On October 9, 2013, the Company refinanced its prior credit agreement.  On that day, the Company borrowed $300 million of the new term loan and used the proceeds to pay off the prior $215 million term loan balance in its entirety along with $4.4 million in fees related to the new credit agreement.  The remaining proceeds will be used for other general corporate purposes.  The amended and restated credit agreement contains customary representations, warranties, affirmative and negative covenants, default, and acceleration provisions.

 

As of December 31, 2013, the Company’s newly amended and restated credit agreement provided for (1) term loans up to an aggregate principal amount of $300 million and (2) revolving credit facility borrowings consisting of revolving loans, letter of credit participations and swing-line loans up to an aggregate amount of $300 million.

 

The term loan agreement is payable in quarterly installments of $3.8 million through September 2014, followed by quarterly installments of $7.5 million through September 2017, followed by quarterly installments of $11.3 million through June 2018, with a final payment of $161.3 million due October 9, 2018.  The revolving loan commitment expires October 9, 2018.

 

Term loan and revolving credit facility borrowings bear interest at LIBOR or at an alternative base rate plus a credit spread.  At December 31, 2013, the LIBOR credit spread was 2.00%.  There were no revolving credit borrowings outstanding at December 31, 2013 or March 31, 2013.  The weighted-average interest rate on term loan borrowings at December 31, 2013 was 2.2%.  Outstanding letters of credit at December 31, 2013 were $2.2 million.

 

The term loan allows for prepayments before maturity.  The credit agreement is secured by the accounts receivable of Acxiom and its domestic subsidiaries, as well as by the outstanding stock of certain Acxiom subsidiaries.

 

Under the terms of the term loan, the Company is required to maintain certain debt-to-cash flow and debt service coverage ratios, among other restrictions.  At December 31, 2013, the Company was in compliance with these covenants and restrictions.  In addition, if certain financial ratios and other conditions are not satisfied, the revolving credit facility limits the Company’s ability to pay dividends in excess of $30 million in any fiscal year (plus additional amounts in certain circumstances).

 

On July 25, 2011, the Company entered into an interest rate swap agreement.  The agreement provides for the Company to pay interest through January 27, 2014 at a fixed rate of 0.94% plus the applicable credit spread of 3.0% on $150.0 million notional amount, while receiving interest for the same period at the LIBOR rate on the same notional amount.  The LIBOR rate as of December 31, 2013 was .24%.  The swap was entered into as a cash flow hedge against LIBOR interest rate movements on the term loan.
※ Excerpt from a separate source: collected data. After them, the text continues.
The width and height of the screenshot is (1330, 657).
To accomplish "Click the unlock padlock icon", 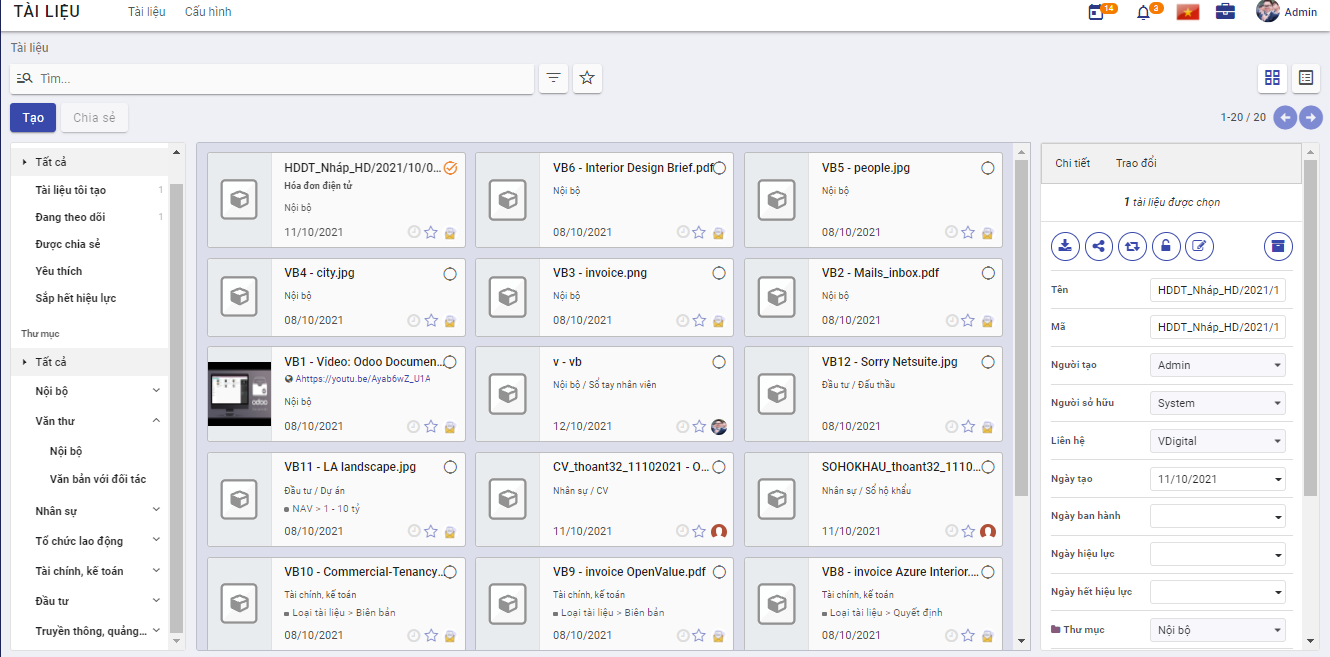I will pos(1165,246).
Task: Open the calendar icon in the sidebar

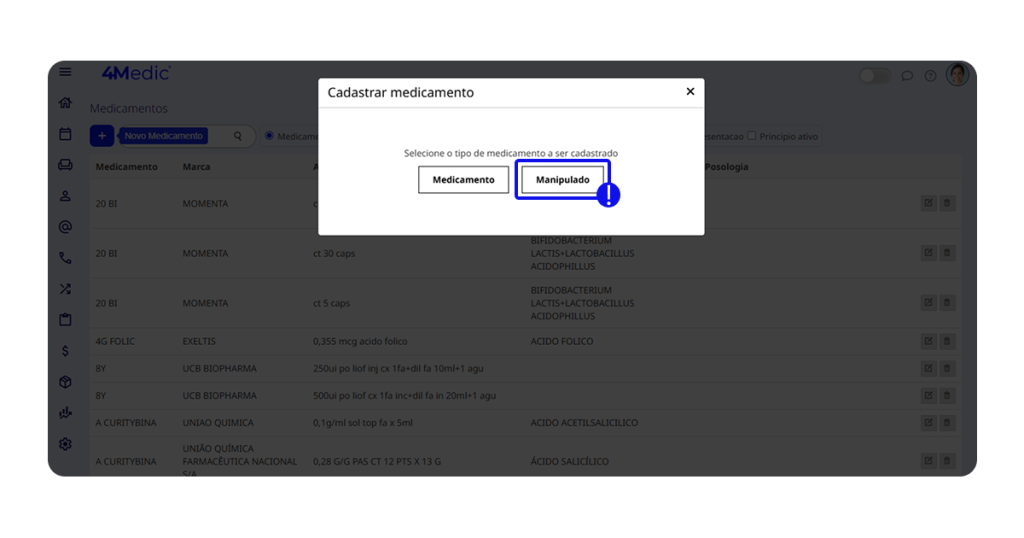Action: point(65,134)
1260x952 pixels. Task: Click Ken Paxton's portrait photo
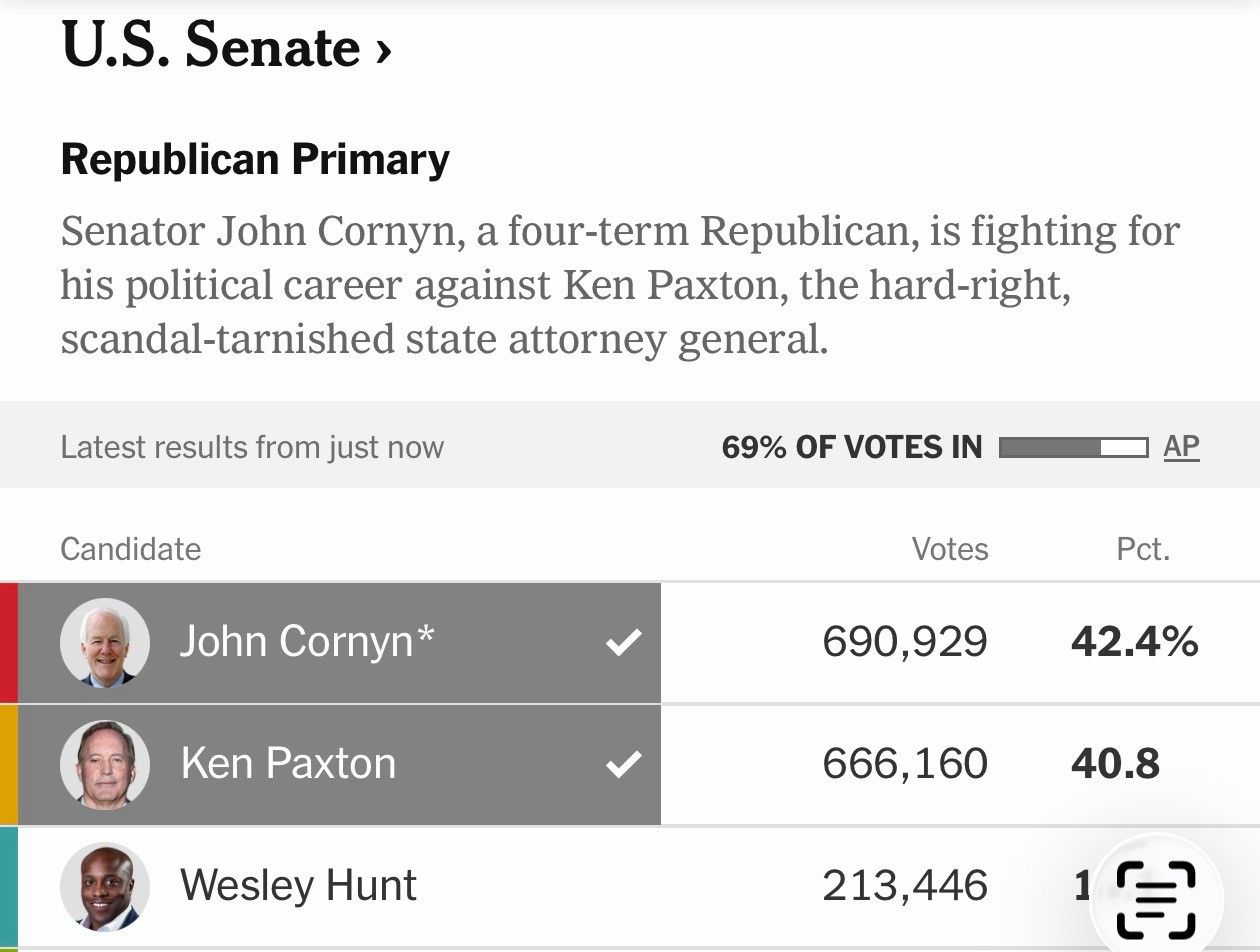coord(105,765)
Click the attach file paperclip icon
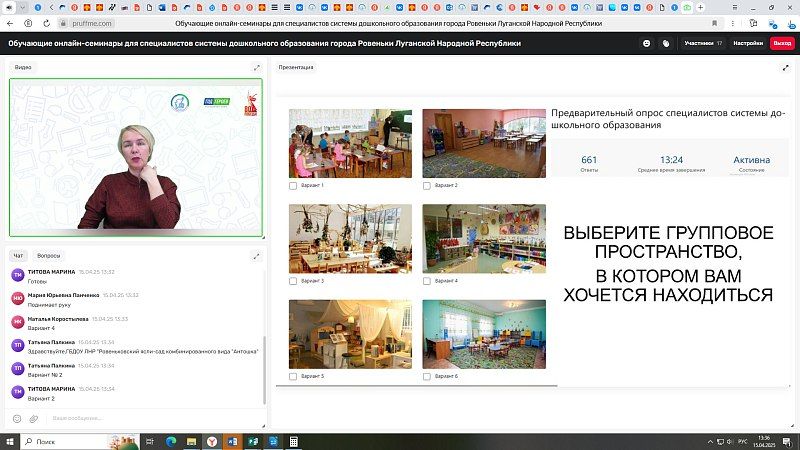This screenshot has width=800, height=450. (33, 418)
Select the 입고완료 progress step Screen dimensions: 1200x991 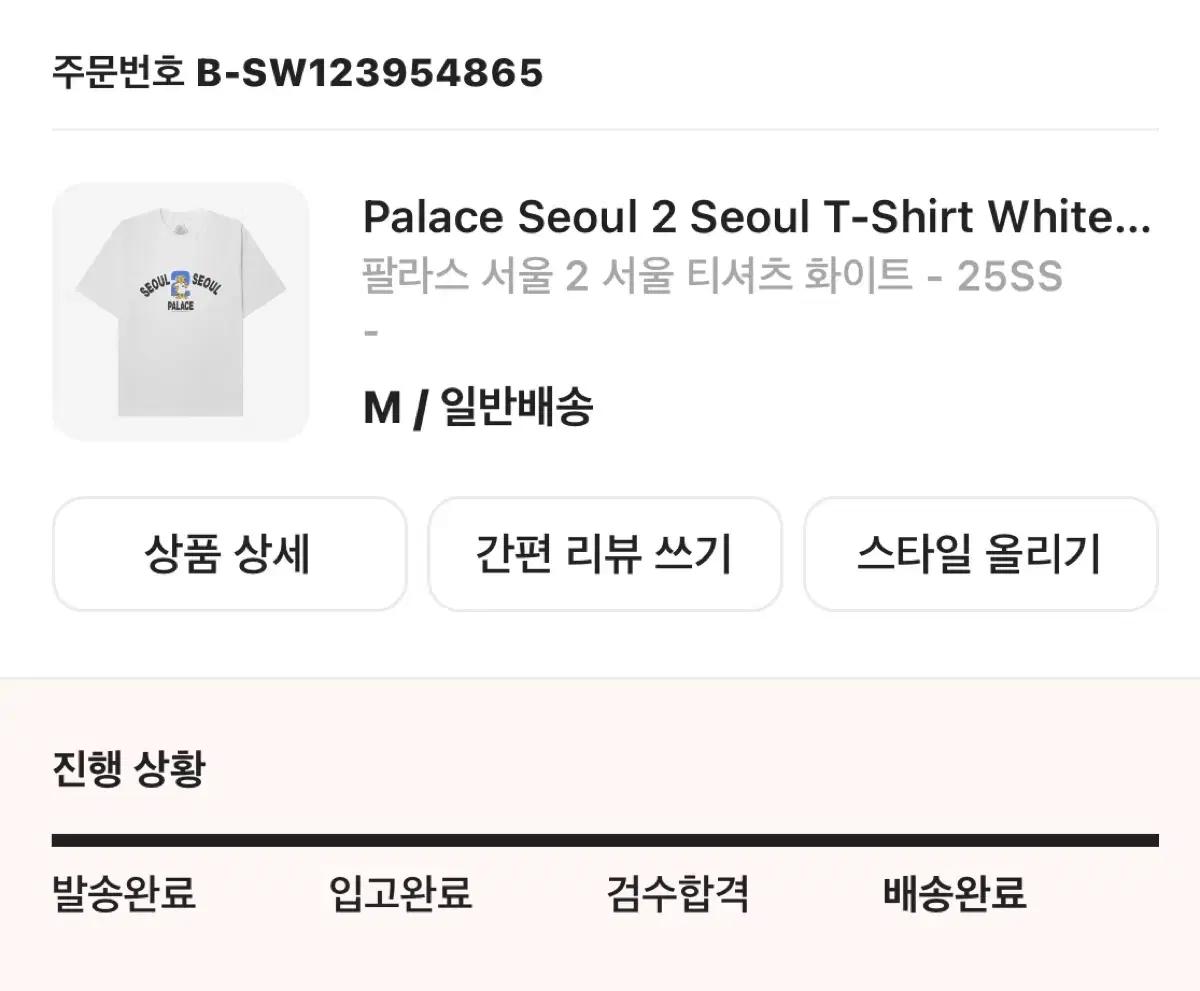pos(400,892)
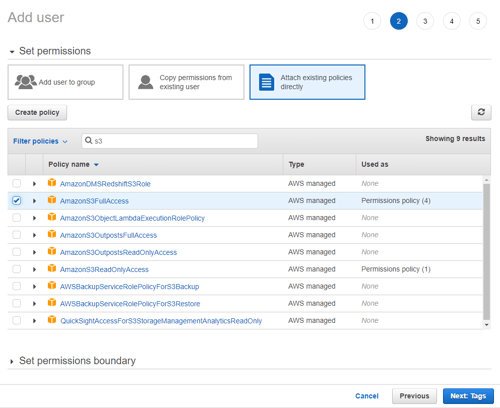This screenshot has height=408, width=500.
Task: Open the AWSBackupServiceRolePolicyForS3Restore policy link
Action: [x=130, y=304]
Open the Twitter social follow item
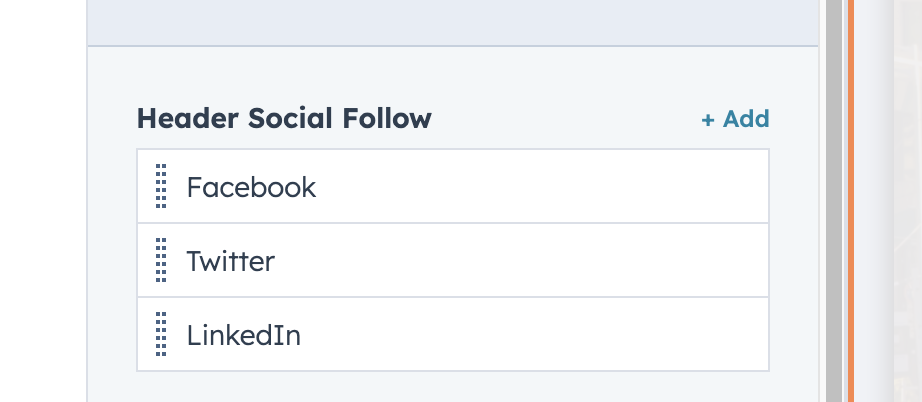Screen dimensions: 922x402 pos(452,261)
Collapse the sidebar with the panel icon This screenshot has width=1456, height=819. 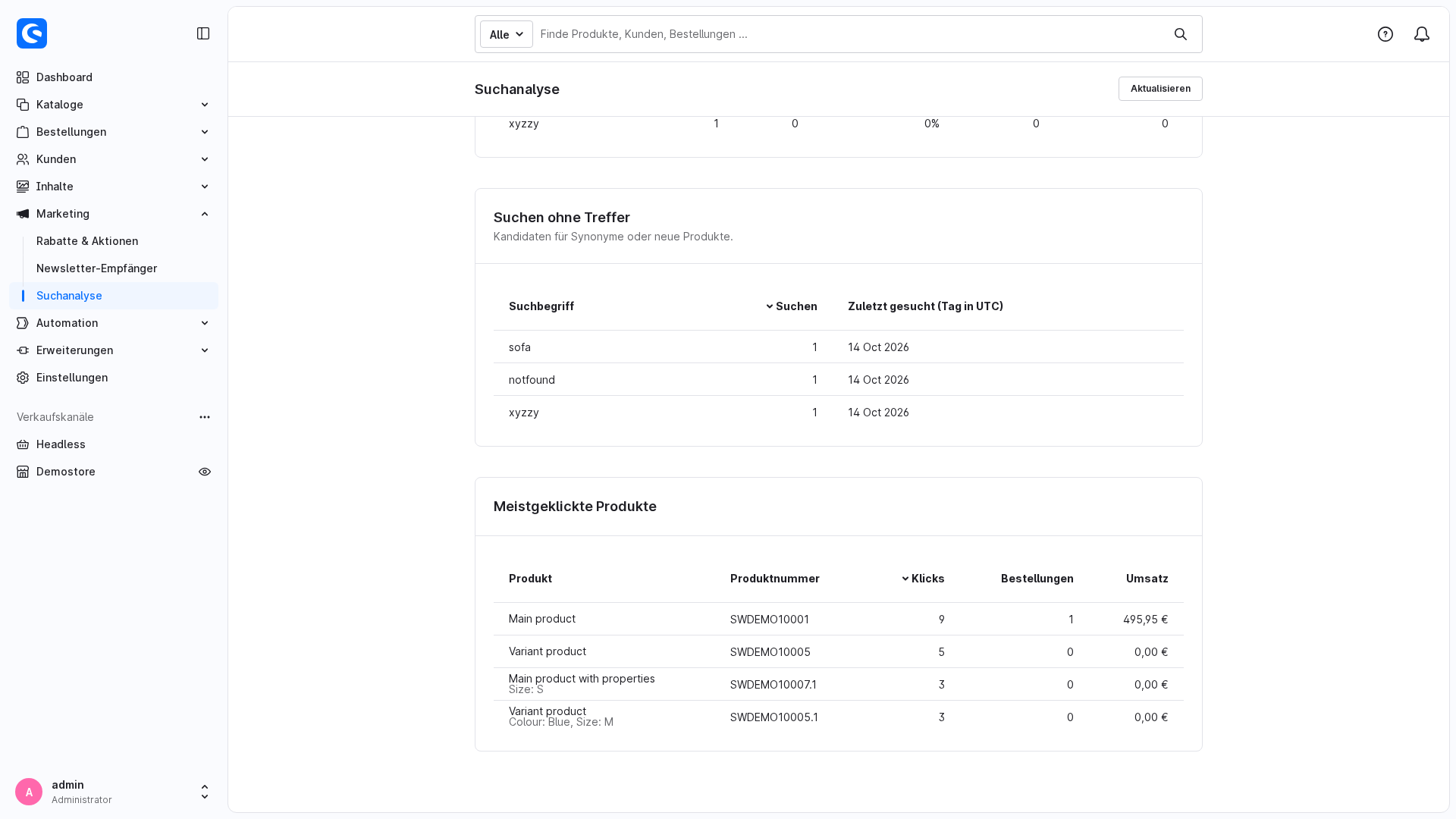[x=203, y=33]
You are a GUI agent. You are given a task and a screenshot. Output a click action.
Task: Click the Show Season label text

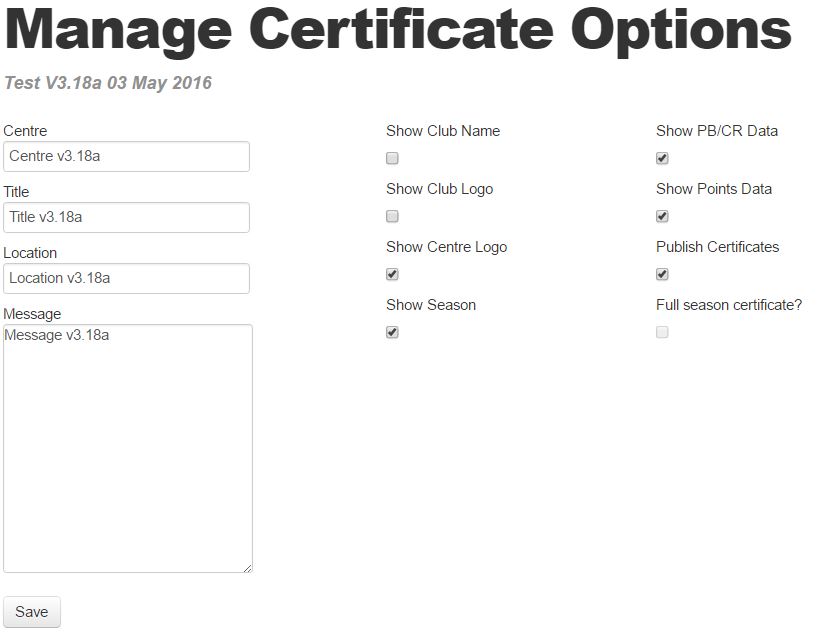coord(431,305)
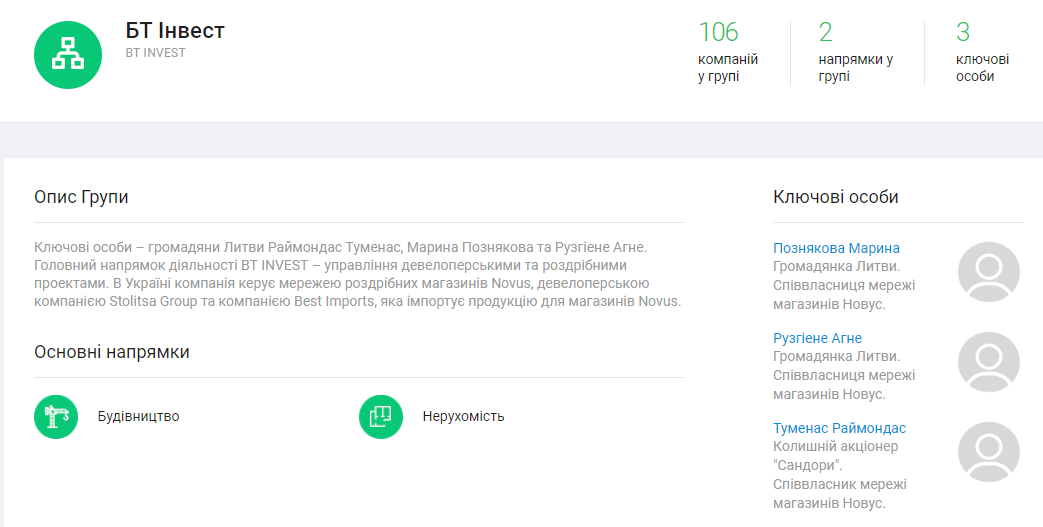
Task: Click the 'Ключові особи' sidebar heading
Action: pos(835,197)
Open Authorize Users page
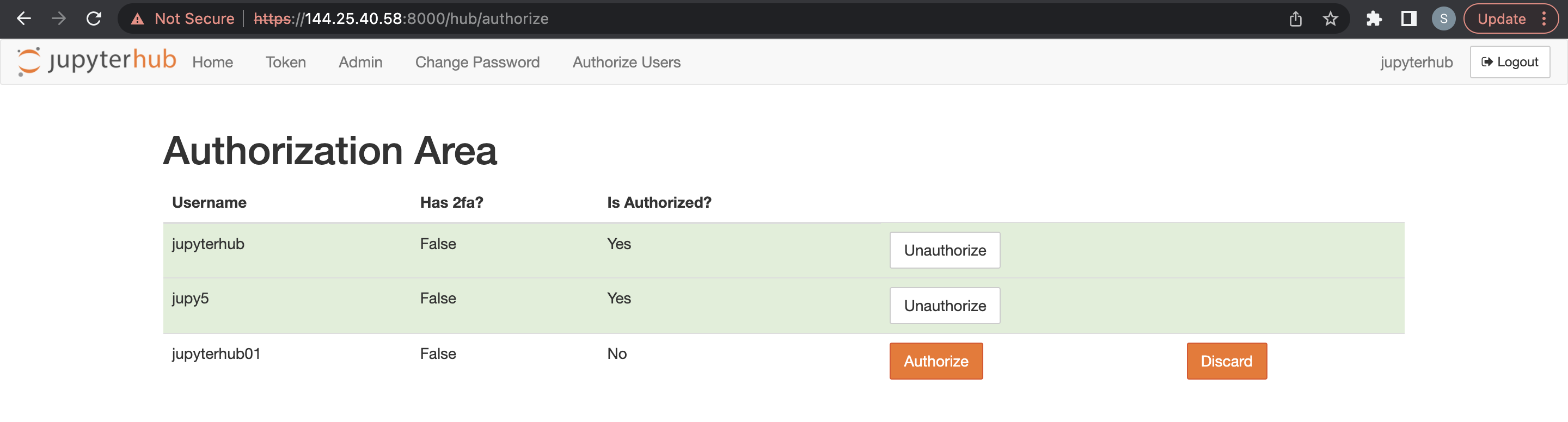The image size is (1568, 422). click(626, 62)
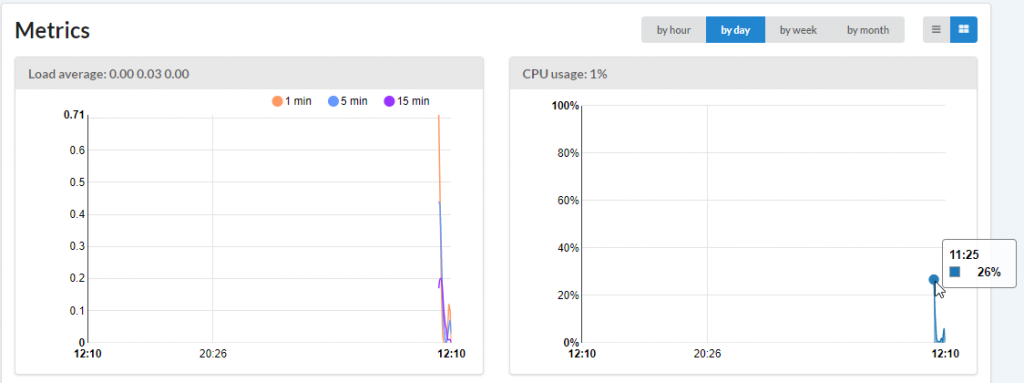Click the 20:26 label on CPU chart

(707, 354)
On October 9, 2013, the Company voluntarily de-designated this hedging relationship as a result of the full prepayment of the related term loan.  The hedge will remain de-designated until its maturity on January 27, 2014.  The fair market value of the derivative was zero at inception.  At December 31, 2013, the derivative had a fair value loss of $0.1 million which was recorded in other, net in the statement of operations with an offset recorded to other accrued expenses.   The Company has assessed the creditworthiness of the counterparty of the derivative and concludes that no substantial risk of default exists as of December 31, 2013.